WORK TO COMPLETE →
What lines in the entries hold the string "heading"? List them.

[Records from a data collection]
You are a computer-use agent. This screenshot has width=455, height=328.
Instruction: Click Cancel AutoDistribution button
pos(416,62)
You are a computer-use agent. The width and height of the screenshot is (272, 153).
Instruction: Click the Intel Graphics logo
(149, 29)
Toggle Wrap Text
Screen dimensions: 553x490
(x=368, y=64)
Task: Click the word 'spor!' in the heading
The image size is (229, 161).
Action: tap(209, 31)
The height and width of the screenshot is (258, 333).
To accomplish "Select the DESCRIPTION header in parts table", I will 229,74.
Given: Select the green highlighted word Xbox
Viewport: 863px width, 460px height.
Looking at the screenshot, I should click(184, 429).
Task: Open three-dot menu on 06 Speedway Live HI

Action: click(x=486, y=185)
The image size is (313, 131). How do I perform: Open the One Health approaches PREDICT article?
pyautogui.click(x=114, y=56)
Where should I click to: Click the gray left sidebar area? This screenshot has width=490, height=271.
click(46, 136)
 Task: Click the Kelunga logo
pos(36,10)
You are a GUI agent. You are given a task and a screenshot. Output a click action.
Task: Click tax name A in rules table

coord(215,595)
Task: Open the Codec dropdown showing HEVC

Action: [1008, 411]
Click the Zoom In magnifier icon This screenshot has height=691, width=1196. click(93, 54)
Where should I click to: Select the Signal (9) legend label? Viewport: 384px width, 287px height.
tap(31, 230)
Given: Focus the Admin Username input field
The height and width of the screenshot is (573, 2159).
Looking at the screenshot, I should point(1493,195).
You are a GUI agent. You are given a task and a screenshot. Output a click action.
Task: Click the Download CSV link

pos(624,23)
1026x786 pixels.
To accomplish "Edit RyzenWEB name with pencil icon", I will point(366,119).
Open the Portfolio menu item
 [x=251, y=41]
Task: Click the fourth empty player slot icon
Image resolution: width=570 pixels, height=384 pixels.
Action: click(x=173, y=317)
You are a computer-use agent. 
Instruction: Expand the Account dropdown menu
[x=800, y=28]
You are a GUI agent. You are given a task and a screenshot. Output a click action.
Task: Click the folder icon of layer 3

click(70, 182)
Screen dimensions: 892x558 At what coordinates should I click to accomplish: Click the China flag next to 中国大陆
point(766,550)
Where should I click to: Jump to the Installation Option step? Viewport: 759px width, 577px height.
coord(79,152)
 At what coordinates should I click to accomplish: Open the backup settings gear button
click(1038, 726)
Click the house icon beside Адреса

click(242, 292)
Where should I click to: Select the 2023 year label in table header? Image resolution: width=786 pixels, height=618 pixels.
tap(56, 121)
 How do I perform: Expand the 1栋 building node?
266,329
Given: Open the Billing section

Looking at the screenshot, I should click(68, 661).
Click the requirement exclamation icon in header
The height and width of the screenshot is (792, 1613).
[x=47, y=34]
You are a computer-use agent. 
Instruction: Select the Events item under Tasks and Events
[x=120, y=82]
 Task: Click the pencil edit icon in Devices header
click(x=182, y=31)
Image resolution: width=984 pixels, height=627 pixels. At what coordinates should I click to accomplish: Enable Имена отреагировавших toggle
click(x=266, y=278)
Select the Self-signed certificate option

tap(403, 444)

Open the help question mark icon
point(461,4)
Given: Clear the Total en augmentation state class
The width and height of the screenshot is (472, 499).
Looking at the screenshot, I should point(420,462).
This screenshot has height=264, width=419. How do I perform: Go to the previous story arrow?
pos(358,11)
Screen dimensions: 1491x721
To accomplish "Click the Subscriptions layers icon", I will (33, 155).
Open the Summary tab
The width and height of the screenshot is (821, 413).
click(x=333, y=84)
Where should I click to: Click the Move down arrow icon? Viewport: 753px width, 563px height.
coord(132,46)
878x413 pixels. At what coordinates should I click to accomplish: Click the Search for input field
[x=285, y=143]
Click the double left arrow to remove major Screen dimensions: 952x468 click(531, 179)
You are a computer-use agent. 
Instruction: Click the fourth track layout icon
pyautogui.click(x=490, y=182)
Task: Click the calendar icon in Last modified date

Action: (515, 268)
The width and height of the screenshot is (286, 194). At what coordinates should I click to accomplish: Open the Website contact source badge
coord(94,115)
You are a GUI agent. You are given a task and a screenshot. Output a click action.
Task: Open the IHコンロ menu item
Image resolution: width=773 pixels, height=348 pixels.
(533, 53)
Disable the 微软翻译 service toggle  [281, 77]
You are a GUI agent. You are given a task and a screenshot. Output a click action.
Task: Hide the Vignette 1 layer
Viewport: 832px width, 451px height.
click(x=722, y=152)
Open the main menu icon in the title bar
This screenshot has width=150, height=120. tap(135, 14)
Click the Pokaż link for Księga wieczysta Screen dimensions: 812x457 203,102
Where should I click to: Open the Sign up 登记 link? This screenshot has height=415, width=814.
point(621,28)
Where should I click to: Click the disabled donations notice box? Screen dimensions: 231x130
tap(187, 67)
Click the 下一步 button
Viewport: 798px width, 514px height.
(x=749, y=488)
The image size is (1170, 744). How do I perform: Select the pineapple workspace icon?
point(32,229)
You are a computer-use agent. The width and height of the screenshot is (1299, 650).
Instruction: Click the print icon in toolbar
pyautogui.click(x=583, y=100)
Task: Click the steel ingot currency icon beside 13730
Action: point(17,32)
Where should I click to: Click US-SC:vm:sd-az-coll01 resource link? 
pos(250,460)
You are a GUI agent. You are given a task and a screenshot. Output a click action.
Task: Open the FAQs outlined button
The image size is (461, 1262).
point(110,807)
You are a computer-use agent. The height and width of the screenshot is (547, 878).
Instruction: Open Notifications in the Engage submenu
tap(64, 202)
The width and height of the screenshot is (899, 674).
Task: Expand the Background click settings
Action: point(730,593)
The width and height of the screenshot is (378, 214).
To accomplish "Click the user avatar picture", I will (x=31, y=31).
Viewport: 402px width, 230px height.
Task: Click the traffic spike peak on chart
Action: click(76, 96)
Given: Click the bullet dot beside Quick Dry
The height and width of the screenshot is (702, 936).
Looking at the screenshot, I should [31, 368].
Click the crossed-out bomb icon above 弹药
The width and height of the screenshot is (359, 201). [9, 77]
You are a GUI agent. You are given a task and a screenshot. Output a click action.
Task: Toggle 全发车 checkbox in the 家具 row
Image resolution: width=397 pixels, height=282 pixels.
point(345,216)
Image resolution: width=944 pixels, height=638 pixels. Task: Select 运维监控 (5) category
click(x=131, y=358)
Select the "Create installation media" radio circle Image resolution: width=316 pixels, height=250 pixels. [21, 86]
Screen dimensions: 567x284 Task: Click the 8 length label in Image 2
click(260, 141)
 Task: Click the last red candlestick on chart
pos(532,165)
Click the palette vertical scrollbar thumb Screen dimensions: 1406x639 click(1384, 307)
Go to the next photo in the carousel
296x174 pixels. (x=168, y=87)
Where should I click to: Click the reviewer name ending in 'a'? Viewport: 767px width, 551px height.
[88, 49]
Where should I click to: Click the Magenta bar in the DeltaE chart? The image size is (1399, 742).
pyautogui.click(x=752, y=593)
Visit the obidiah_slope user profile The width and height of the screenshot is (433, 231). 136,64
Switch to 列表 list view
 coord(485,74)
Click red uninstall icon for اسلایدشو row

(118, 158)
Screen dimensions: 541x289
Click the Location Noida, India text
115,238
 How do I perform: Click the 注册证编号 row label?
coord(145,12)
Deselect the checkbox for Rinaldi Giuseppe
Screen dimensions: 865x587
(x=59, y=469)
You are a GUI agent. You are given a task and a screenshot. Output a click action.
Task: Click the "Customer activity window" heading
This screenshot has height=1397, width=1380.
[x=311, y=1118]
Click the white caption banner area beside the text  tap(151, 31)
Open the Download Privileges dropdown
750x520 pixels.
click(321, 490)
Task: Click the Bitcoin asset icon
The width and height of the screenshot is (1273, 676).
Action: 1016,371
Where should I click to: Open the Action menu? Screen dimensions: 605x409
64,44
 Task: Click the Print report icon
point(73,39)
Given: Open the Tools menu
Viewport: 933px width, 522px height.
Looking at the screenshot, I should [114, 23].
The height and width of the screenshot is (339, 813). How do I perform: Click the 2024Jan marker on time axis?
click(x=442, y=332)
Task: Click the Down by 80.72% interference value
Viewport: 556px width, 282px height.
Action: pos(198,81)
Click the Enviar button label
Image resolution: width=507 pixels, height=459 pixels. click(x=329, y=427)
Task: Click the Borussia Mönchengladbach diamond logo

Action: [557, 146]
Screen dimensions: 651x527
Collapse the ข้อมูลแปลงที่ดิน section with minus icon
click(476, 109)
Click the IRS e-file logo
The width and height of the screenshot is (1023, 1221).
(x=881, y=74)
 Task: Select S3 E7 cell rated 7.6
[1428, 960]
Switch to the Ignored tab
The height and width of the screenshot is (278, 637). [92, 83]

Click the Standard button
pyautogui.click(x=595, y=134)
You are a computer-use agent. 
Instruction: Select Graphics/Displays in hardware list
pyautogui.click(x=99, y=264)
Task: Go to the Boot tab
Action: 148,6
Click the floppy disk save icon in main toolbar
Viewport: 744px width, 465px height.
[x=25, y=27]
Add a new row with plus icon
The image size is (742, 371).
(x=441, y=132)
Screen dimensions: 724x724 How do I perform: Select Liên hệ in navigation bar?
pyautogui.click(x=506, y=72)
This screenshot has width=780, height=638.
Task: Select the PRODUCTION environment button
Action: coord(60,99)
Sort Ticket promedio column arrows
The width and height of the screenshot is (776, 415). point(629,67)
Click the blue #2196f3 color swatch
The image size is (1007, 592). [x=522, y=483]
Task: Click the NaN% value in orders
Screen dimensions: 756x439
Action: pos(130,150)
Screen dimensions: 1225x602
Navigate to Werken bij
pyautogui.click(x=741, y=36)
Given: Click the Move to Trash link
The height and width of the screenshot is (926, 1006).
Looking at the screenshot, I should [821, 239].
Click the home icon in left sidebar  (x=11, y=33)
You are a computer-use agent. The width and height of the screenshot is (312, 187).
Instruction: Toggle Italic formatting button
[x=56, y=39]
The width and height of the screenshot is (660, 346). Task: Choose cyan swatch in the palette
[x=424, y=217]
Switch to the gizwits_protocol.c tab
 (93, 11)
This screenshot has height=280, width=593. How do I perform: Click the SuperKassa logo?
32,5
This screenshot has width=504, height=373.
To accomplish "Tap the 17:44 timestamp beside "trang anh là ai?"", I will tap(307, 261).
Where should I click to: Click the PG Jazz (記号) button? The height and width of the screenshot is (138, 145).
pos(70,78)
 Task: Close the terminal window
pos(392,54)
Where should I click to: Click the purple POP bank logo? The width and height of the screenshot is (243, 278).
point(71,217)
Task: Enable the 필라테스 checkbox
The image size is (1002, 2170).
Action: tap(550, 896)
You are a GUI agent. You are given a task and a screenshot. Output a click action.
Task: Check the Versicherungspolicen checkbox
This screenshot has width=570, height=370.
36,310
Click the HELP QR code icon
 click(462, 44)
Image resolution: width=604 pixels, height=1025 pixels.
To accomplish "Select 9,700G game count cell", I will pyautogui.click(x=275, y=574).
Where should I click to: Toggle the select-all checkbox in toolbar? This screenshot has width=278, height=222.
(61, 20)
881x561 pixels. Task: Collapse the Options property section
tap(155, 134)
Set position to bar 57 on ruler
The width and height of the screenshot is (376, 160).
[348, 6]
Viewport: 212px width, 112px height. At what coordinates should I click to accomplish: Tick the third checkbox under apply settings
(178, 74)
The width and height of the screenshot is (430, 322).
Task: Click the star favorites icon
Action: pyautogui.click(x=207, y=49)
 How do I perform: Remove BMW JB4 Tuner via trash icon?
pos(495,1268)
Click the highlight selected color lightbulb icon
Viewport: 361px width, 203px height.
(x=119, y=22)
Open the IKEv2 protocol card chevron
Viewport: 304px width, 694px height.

REPLY TO THE TASK →
Task: Click the word 'spor!' in the heading
Task: Click the "Customer activity window" heading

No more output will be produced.